> _Brief 1_
Reproduce a passage from the forum thread on posting video clips. Begin at the words "Whenever I posted" and stop after the words "classic33 (5 Mar 2021)".

> _Page_

:::::

# Posting Video Clips



## Smokin Joe (5 Mar 2021)

Whenever I posted a Youtube clip in the past the opening screen of the song or whatever it was appeared on the page. About a month ago only a text link started to appear, and this continued even after I bought a new PC. What happened and how do I get back to how it was?


----------



## classic33 (5 Mar 2021)

Has the video been removed from YouTube?


----------



## Chris S (5 Mar 2021)

I just click on the YouTube share button to copy the URL to the clipboard.
I then paste the URL (CTRL+V) into the comment box.
The video preview then appears after I click 'Post reply'.


----------



## roadrash (5 Mar 2021)

@Smokin Joe , i had the same problem a few months back , the answer is here , start at post 36 and scroll down , all will be revealed

Friday night music is: Buildings | Page 3 | CycleChat Cycling Forum


----------



## Smokin Joe (5 Mar 2021)

Chris S said:


> I just click on the YouTube share button to copy the URL to the clipboard.
> I then paste the URL (CTRL+V) into the comment box.
> The video preview then appears after I click 'Post reply'.


Where is the share button on Youtube? And how do I get "Insert media"?


----------



## ColinJ (5 Mar 2021)

Smokin Joe said:


> Where is the share button on Youtube?


Directly under the video!


----------



## Smokin Joe (5 Mar 2021)

ColinJ said:


> Directly under the video!


Dunnit!

Cheers all


----------

:::::

> _Brief 2_
Transcribe the lines of the records below, starting at the line that contains "Given: Select 'But" and ending with the last line of the records, without the pictures.

:::::

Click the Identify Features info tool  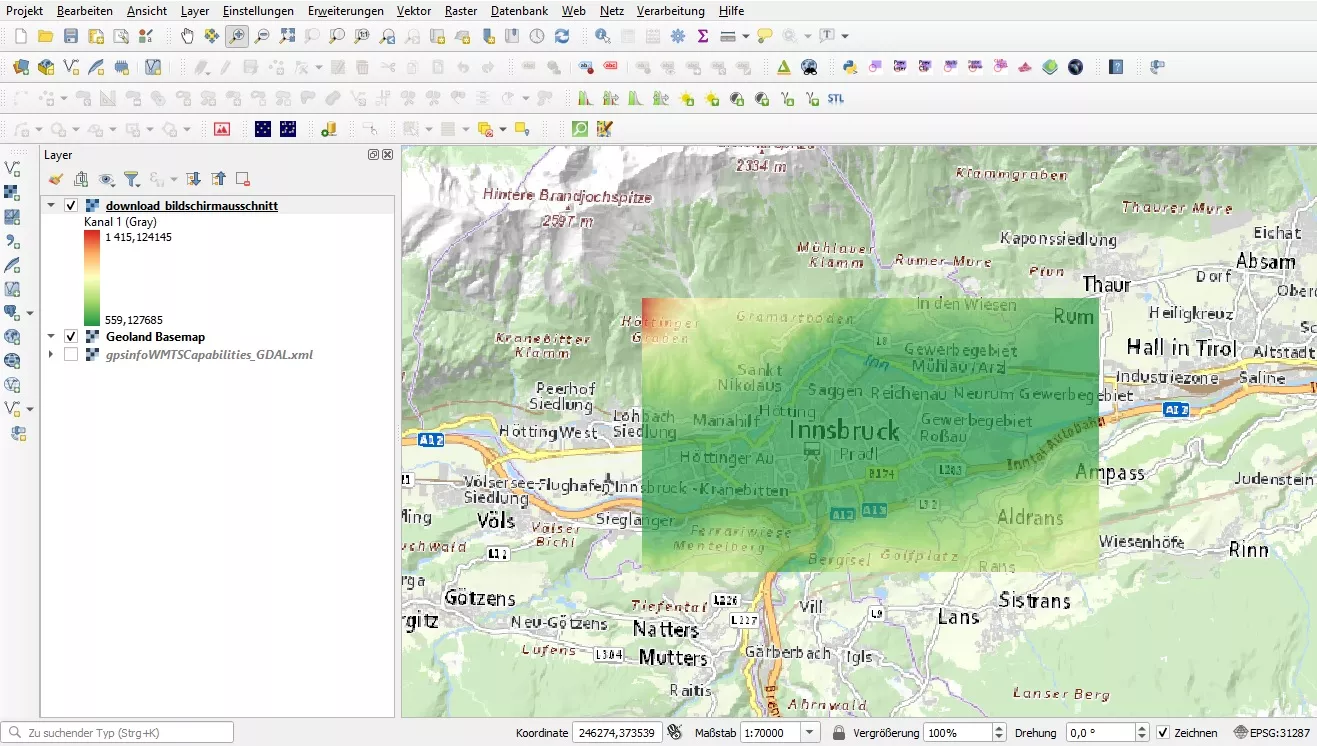[602, 36]
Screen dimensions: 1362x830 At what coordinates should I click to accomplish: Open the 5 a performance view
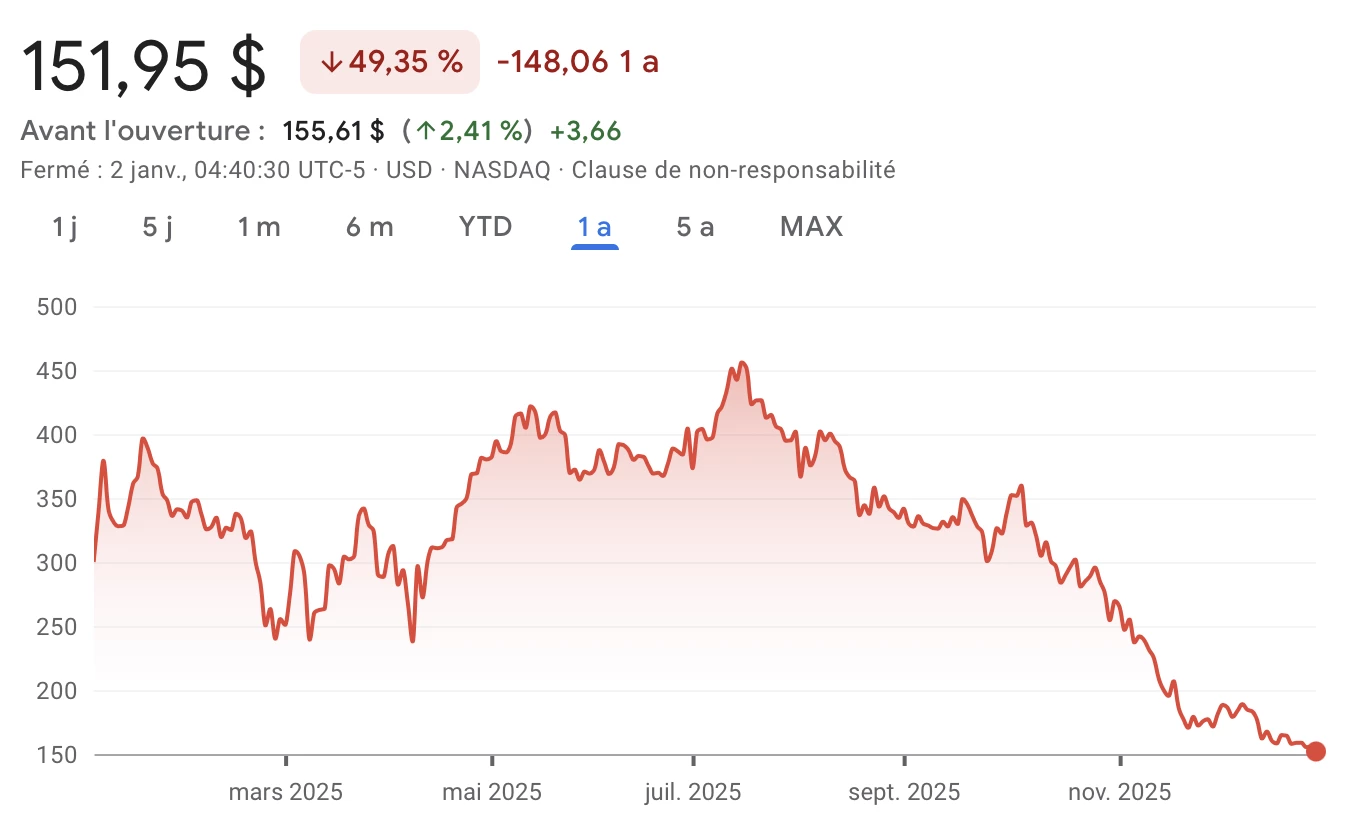click(x=694, y=227)
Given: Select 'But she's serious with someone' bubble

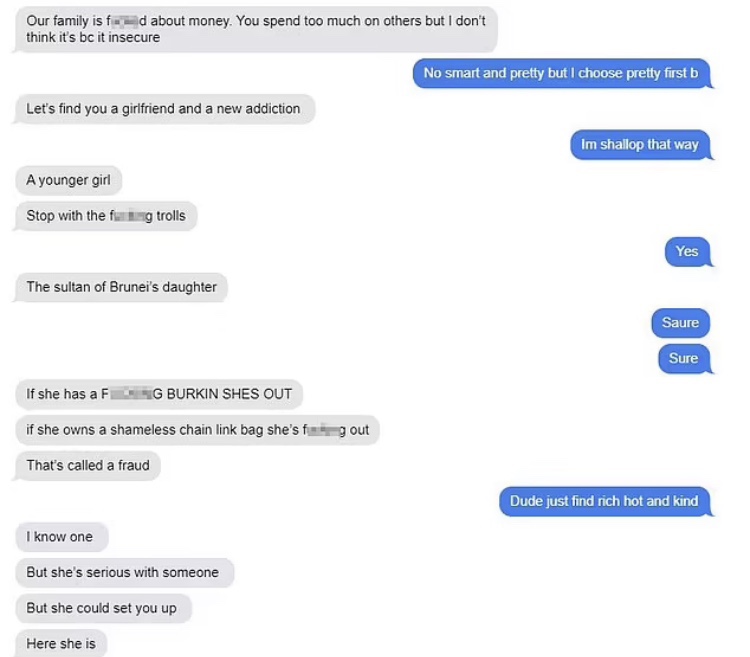Looking at the screenshot, I should tap(123, 573).
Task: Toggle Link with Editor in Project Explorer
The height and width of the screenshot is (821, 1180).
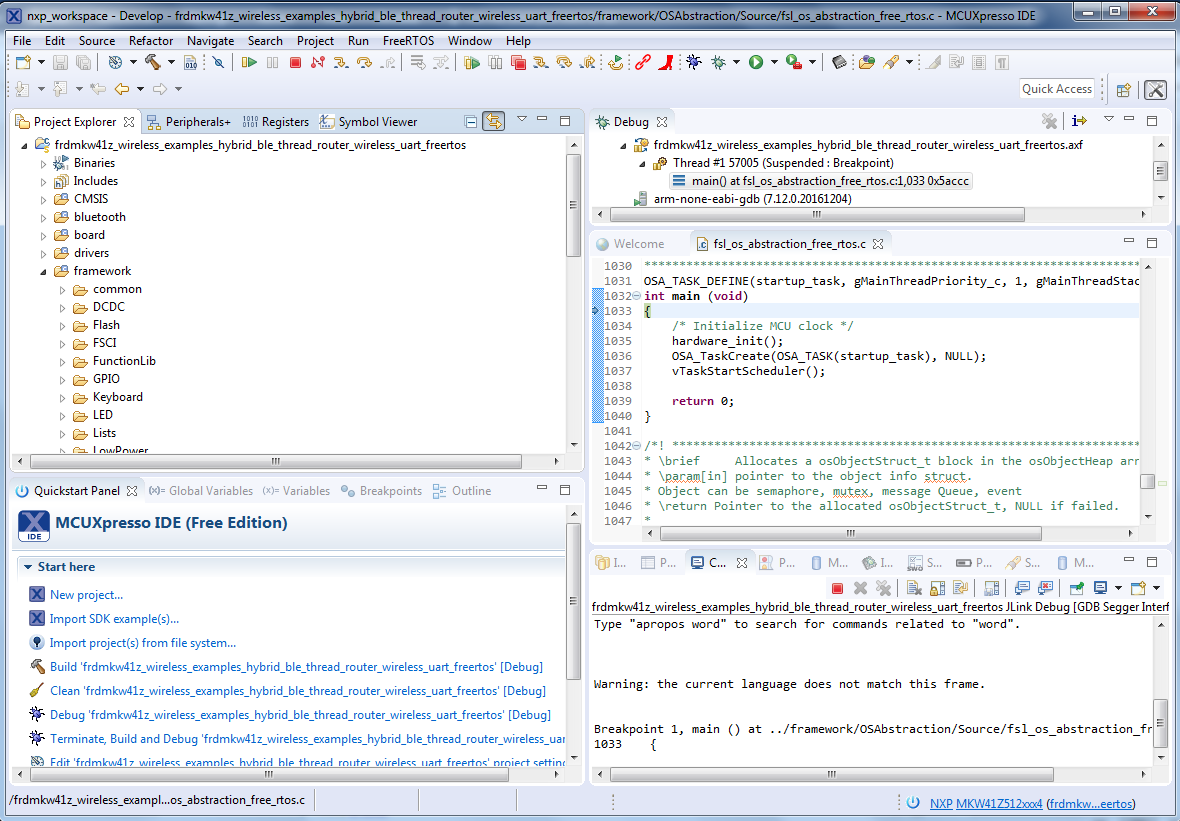Action: pos(493,122)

:::::

> _Written solution 1_
Whenever I posted a Youtube clip in the past the opening screen of the song or whatever it was appeared on the page. About a month ago only a text link started to appear, and this continued even after I bought a new PC. What happened and how do I get back to how it was?


----------



## classic33 (5 Mar 2021)

> _Written solution 2_
Given: Select 'But she's serious with someone' bubble

Looking at the screenshot, I should tap(123, 573).
Task: Toggle Link with Editor in Project Explorer
The height and width of the screenshot is (821, 1180).
Action: pos(493,122)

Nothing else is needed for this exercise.